GOAL OF THE EXERCISE:
Please return all lines from the records below that include the string "computer".

Start of MATERIAL FOR THIS TASK

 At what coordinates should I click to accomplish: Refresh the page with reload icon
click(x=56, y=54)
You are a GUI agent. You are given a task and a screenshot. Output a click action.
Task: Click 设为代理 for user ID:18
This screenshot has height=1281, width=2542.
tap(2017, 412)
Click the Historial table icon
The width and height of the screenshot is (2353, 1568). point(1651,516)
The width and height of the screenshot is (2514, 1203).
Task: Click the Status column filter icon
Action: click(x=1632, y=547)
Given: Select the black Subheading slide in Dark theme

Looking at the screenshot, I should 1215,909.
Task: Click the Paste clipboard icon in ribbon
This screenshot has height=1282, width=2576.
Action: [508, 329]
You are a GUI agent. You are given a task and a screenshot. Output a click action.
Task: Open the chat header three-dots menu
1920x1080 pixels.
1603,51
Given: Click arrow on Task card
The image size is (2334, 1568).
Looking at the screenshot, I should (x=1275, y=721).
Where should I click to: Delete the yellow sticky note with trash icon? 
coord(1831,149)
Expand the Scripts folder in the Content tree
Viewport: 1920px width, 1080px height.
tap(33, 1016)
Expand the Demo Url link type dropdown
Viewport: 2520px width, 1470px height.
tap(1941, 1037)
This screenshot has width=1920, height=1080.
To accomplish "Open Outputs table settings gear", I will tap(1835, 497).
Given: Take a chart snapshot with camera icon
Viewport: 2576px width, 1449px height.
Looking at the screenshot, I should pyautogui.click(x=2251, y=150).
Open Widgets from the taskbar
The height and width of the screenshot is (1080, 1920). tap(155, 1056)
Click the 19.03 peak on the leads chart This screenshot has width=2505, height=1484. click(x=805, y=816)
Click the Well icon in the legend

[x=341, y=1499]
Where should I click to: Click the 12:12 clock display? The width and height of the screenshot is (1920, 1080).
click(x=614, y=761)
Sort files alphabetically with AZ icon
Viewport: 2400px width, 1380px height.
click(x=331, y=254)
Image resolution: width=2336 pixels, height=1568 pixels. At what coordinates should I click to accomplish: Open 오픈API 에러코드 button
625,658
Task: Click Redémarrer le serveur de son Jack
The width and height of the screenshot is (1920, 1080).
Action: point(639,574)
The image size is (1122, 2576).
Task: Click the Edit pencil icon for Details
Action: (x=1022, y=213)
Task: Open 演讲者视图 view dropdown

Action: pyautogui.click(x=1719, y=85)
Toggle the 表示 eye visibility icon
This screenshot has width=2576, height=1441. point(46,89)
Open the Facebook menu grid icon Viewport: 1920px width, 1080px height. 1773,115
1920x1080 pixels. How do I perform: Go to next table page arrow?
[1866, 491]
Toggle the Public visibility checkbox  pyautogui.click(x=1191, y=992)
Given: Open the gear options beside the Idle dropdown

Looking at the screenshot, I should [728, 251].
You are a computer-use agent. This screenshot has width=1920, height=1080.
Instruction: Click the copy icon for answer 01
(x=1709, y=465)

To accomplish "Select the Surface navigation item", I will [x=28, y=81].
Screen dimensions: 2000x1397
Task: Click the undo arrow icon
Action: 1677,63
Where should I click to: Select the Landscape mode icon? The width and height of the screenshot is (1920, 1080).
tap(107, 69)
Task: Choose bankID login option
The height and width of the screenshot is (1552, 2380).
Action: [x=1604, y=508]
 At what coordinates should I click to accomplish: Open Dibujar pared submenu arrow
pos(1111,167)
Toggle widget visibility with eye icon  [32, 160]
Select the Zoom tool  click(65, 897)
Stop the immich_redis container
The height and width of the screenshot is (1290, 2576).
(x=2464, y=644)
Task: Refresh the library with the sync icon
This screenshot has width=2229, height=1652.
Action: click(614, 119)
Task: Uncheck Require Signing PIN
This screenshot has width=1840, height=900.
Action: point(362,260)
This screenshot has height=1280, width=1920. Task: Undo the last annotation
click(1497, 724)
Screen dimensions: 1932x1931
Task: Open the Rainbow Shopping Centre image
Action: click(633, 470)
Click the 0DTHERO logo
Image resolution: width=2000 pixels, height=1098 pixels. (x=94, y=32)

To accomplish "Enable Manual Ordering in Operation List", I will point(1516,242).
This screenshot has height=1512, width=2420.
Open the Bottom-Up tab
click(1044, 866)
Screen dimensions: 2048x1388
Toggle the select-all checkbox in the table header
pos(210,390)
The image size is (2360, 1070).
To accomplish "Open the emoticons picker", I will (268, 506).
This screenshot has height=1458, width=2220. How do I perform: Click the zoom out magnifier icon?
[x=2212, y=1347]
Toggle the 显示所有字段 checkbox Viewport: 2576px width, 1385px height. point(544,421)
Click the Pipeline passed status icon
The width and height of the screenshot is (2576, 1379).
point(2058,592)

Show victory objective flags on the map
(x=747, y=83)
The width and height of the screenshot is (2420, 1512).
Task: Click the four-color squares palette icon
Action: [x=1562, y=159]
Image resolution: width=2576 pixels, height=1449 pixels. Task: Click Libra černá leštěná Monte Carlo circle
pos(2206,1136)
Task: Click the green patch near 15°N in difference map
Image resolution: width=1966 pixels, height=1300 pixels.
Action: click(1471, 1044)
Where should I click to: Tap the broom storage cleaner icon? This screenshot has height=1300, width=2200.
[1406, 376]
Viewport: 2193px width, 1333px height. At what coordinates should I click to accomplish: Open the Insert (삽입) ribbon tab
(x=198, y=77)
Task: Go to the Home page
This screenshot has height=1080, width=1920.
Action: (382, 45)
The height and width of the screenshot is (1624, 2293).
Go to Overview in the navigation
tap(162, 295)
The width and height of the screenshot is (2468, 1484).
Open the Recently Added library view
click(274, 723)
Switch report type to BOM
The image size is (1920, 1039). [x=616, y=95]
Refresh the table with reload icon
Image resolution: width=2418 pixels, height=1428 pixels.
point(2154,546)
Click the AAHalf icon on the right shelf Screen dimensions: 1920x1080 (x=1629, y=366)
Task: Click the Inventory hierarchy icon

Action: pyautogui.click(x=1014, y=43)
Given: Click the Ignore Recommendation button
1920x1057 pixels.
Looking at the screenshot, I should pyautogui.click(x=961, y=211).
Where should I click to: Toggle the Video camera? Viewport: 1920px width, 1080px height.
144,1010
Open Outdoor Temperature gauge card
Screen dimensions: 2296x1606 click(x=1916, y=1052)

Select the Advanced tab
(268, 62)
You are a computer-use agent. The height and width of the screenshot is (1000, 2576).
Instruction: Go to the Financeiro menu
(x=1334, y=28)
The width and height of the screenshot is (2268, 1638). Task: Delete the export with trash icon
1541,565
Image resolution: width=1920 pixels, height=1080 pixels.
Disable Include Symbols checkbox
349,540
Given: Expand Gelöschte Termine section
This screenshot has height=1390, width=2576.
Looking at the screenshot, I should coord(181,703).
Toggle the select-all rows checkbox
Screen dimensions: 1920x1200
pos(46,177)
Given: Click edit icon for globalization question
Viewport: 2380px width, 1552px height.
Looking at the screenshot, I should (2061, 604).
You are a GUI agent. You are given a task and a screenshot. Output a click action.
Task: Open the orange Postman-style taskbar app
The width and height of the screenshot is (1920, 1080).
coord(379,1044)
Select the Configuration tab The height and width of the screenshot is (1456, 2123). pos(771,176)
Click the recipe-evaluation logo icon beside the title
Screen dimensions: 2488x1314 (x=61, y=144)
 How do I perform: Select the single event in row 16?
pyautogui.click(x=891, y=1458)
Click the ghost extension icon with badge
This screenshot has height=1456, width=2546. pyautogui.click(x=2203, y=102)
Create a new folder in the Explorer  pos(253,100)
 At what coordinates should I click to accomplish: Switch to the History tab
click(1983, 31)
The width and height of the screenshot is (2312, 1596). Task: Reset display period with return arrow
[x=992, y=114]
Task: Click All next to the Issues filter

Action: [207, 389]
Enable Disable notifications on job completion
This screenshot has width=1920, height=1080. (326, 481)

End of MATERIAL FOR THIS TASK

TASK SOLUTION:
You are a computer-use agent. This screenshot has width=1920, height=1080.
You are a computer-use agent. The height and width of the screenshot is (1000, 2576).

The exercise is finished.